BRIEF:
Exactly and in full, give the records again.

(INFORMATION SHOWN begins)

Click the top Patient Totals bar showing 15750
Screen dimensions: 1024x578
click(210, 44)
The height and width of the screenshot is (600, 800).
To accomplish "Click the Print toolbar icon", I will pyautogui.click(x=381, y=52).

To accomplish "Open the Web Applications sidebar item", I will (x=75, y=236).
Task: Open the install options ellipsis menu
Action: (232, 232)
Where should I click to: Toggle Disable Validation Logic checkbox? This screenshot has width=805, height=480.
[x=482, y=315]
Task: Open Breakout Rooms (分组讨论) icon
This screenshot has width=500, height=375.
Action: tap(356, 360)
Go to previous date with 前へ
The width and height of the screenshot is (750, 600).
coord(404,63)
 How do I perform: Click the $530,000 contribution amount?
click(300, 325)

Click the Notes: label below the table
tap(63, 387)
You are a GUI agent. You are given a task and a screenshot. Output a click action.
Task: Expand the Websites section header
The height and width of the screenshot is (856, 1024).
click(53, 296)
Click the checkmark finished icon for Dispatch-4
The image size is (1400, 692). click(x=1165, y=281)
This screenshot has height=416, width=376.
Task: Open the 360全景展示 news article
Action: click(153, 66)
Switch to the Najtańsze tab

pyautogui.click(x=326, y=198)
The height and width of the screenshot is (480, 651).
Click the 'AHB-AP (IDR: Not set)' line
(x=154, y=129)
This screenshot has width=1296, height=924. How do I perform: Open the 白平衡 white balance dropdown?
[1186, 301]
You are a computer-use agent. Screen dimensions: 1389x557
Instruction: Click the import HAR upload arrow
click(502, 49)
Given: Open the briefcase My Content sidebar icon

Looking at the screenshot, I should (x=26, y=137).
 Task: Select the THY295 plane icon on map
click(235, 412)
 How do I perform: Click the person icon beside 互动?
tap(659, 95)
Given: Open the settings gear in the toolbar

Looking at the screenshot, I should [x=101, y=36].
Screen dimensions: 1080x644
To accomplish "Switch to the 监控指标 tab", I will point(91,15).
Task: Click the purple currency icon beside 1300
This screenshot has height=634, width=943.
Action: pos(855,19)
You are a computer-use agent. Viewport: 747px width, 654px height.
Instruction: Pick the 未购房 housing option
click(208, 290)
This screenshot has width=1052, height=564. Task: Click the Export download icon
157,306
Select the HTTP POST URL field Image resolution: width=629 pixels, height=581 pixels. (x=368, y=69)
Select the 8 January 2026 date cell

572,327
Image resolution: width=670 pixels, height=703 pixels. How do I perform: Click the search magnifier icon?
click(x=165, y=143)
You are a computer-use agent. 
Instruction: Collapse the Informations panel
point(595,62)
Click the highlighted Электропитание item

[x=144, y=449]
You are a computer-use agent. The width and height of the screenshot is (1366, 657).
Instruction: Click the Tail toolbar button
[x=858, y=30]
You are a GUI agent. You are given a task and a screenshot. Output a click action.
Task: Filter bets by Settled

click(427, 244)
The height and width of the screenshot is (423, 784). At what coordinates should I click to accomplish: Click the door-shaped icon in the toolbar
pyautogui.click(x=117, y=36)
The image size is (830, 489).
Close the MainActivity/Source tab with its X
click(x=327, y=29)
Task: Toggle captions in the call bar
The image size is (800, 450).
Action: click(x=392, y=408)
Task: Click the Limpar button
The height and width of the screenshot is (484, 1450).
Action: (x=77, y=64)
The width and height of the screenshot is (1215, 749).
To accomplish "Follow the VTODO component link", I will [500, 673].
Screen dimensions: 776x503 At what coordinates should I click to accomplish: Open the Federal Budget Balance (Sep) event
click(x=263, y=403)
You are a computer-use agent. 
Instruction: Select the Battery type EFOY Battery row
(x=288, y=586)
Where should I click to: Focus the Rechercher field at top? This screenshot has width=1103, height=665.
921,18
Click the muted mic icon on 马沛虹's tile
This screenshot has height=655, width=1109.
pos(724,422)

(INFORMATION SHOWN ends)

SOLUTION TO THIS TASK:
Click the top Patient Totals bar showing 15750
Screen dimensions: 1024x578
click(210, 44)
The height and width of the screenshot is (600, 800).
To accomplish "Click the Print toolbar icon", I will pyautogui.click(x=381, y=52).

To accomplish "Open the Web Applications sidebar item", I will (x=75, y=236).
Task: Open the install options ellipsis menu
Action: (232, 232)
Where should I click to: Toggle Disable Validation Logic checkbox? This screenshot has width=805, height=480.
[x=482, y=315]
Task: Open Breakout Rooms (分组讨论) icon
This screenshot has width=500, height=375.
Action: tap(356, 360)
Go to previous date with 前へ
The width and height of the screenshot is (750, 600).
coord(404,63)
 How do I perform: Click the $530,000 contribution amount?
click(300, 325)

Click the Notes: label below the table
tap(63, 387)
You are a GUI agent. You are given a task and a screenshot. Output a click action.
Task: Expand the Websites section header
The height and width of the screenshot is (856, 1024).
click(53, 296)
Click the checkmark finished icon for Dispatch-4
The image size is (1400, 692). click(x=1165, y=281)
This screenshot has height=416, width=376.
Task: Open the 360全景展示 news article
Action: click(153, 66)
Switch to the Najtańsze tab

pyautogui.click(x=326, y=198)
The height and width of the screenshot is (480, 651).
Click the 'AHB-AP (IDR: Not set)' line
(x=154, y=129)
This screenshot has width=1296, height=924. How do I perform: Open the 白平衡 white balance dropdown?
[1186, 301]
You are a computer-use agent. Screen dimensions: 1389x557
Instruction: Click the import HAR upload arrow
click(502, 49)
Given: Open the briefcase My Content sidebar icon

Looking at the screenshot, I should (x=26, y=137).
 Task: Select the THY295 plane icon on map
click(235, 412)
 How do I perform: Click the person icon beside 互动?
tap(659, 95)
Given: Open the settings gear in the toolbar

Looking at the screenshot, I should [x=101, y=36].
Screen dimensions: 1080x644
To accomplish "Switch to the 监控指标 tab", I will point(91,15).
Task: Click the purple currency icon beside 1300
This screenshot has height=634, width=943.
Action: pos(855,19)
You are a computer-use agent. Viewport: 747px width, 654px height.
Instruction: Pick the 未购房 housing option
click(208, 290)
This screenshot has width=1052, height=564. Task: Click the Export download icon
157,306
Select the HTTP POST URL field Image resolution: width=629 pixels, height=581 pixels. (x=368, y=69)
Select the 8 January 2026 date cell

572,327
Image resolution: width=670 pixels, height=703 pixels. How do I perform: Click the search magnifier icon?
click(x=165, y=143)
You are a computer-use agent. 
Instruction: Collapse the Informations panel
point(595,62)
Click the highlighted Электропитание item

[x=144, y=449]
You are a computer-use agent. The width and height of the screenshot is (1366, 657).
Instruction: Click the Tail toolbar button
[x=858, y=30]
You are a GUI agent. You are given a task and a screenshot. Output a click action.
Task: Filter bets by Settled

click(427, 244)
The height and width of the screenshot is (423, 784). At what coordinates should I click to accomplish: Click the door-shaped icon in the toolbar
pyautogui.click(x=117, y=36)
The image size is (830, 489).
Close the MainActivity/Source tab with its X
click(x=327, y=29)
Task: Toggle captions in the call bar
The image size is (800, 450).
Action: click(x=392, y=408)
Task: Click the Limpar button
The height and width of the screenshot is (484, 1450).
Action: (x=77, y=64)
The width and height of the screenshot is (1215, 749).
To accomplish "Follow the VTODO component link", I will [500, 673].
Screen dimensions: 776x503 At what coordinates should I click to accomplish: Open the Federal Budget Balance (Sep) event
click(x=263, y=403)
You are a computer-use agent. 
Instruction: Select the Battery type EFOY Battery row
(x=288, y=586)
Where should I click to: Focus the Rechercher field at top? This screenshot has width=1103, height=665.
921,18
Click the muted mic icon on 马沛虹's tile
This screenshot has height=655, width=1109.
pos(724,422)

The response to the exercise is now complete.